As a blueprint for actually doing anything, it's a mess. But that's not the point. Writing laws is House Speaker Paul Ryan's job. Trump's budget is campaign rhetoric made manifest.
That campaign rhetoric was unprecedentedly backward-looking and nostalgic. Trump ran, literally, on making America better by making it more closely resemble the America of the past. While Democrats debated ways to make college tuition more affordable, Trump appealed to older white working-class voters with the notion that there is no need for anything to change over time — no need for immigrants to sustain the country's demographics, no need for more education and more soft people skills to maintain relevance to the changing needs of the workplace.
And so the nostalgia candidate has delivered a nostalgia budget.
A little dose of Trump's old-school approach was a necessary and useful corrective to an elite discourse that, four or five years ago, seemed too often to take it for granted that any day now literally everyone would be learning to code from MOOCs while riding in a self-driving car between various exciting "gig economy" employment opportunities at hip downtown lofts.
This is a big, diverse country, encompassing not just urban centers and peripatetic young people, but small towns and 50-somethings with chronic knee trouble. It needs to offer people more than an endless series of overhyped apps.
But Trump's rhetoric, and now his spending blueprint, don't just push back against techno-utopianism. They constitute a denial of the obvious truth that a prosperous society is necessarily going to be one that is evolving and changing over time.
Most Americans work in the service sector, and that was true 20 or 40 years ago, too. And even within the goods-producing sector, today's highly paid jobs require more skills and training than their 1976 counterparts did. The country as whole, meanwhile, needs to continually develop whole new industries (generation, storage, and transmission of clean energy seems like the obvious candidate to me) to create new opportunities for new generations of people just as it did in the past.
One of the main things that was good about the "good old days" is that they were a time of massive progress, expansion of higher education opportunities into the middle class and rapid development of new products and cures. This happened while the government invested more — not less — on health, education, science, and regional development.
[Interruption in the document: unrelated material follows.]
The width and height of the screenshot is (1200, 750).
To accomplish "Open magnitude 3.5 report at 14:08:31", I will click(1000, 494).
Trump's budget acknowledges none of that. It slashes funding for medical research, for physical sciences, and for scholarship and culture generally. It cuts deeply into education and training programs it regards (oftentimes wrongly) as ineffective or poorly evaluated. But it only puts a fraction of that money back into other ones it likes better, while crushing science programs that Trump's own Cabinet was praising earlier this month.
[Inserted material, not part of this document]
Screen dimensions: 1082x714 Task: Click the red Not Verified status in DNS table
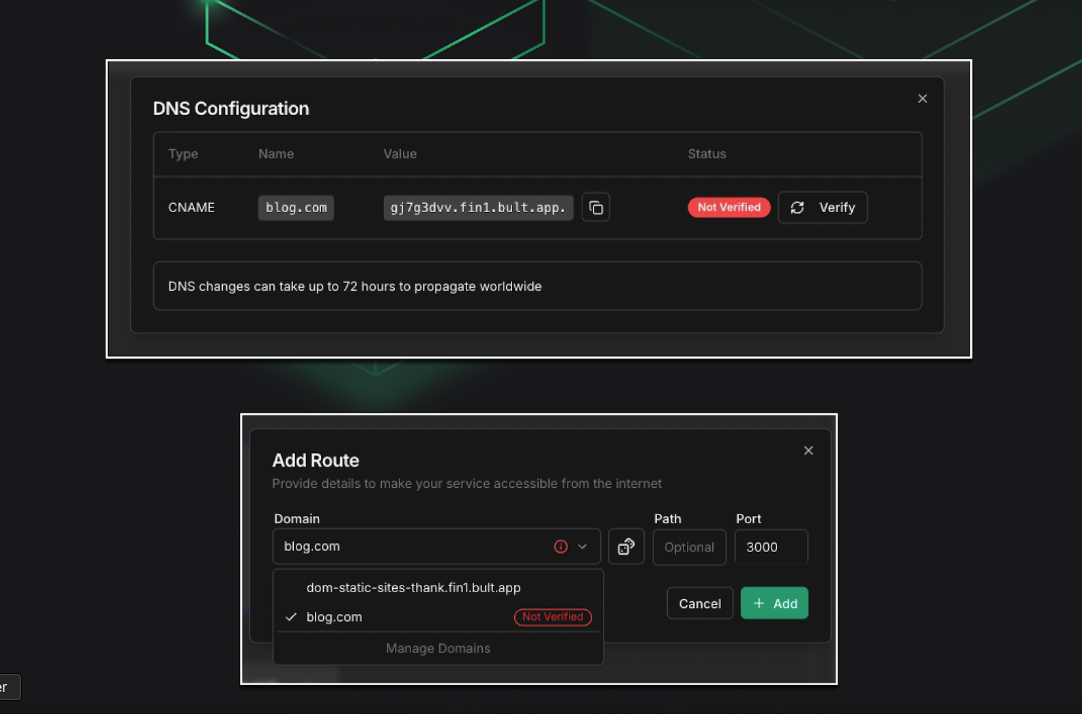coord(729,208)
As a political message, this is well-targeted to a certain set of voters. There are people who remember a time when Michigan's automobile industry and Pennsylvania's coal-and-steel complex represented world-leading technology. And there are sons and daughters and nephews of those old-timers who don't actually remember it, but who feel like they can.
The problem is nowhere on earth is prosperous today — not San Francisco, not Shanghai, not Switzerland, not Singapore, not anywhere — because it's managed to retain the same jobs mix it had 40 years ago. There's nothing wrong with nostalgia as an emotion, but it's a terrible basis for a national economic strategy.
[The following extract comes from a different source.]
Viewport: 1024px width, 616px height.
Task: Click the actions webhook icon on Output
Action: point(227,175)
Trump's core voters, at or near retirement age already, likely prefer a symbolic reaffirmation of their centrality to the American national narrative to a plausible vision of a prosperous future. And, of course, to Trump's true institutional base — well-to-do businessmen — a national economic strategy of cutting back on the future is welcome. Trump wants to deregulate everything while slashing taxes on corporations and investors, privileging not just the sentiments of older people but the concrete material interests of old capital.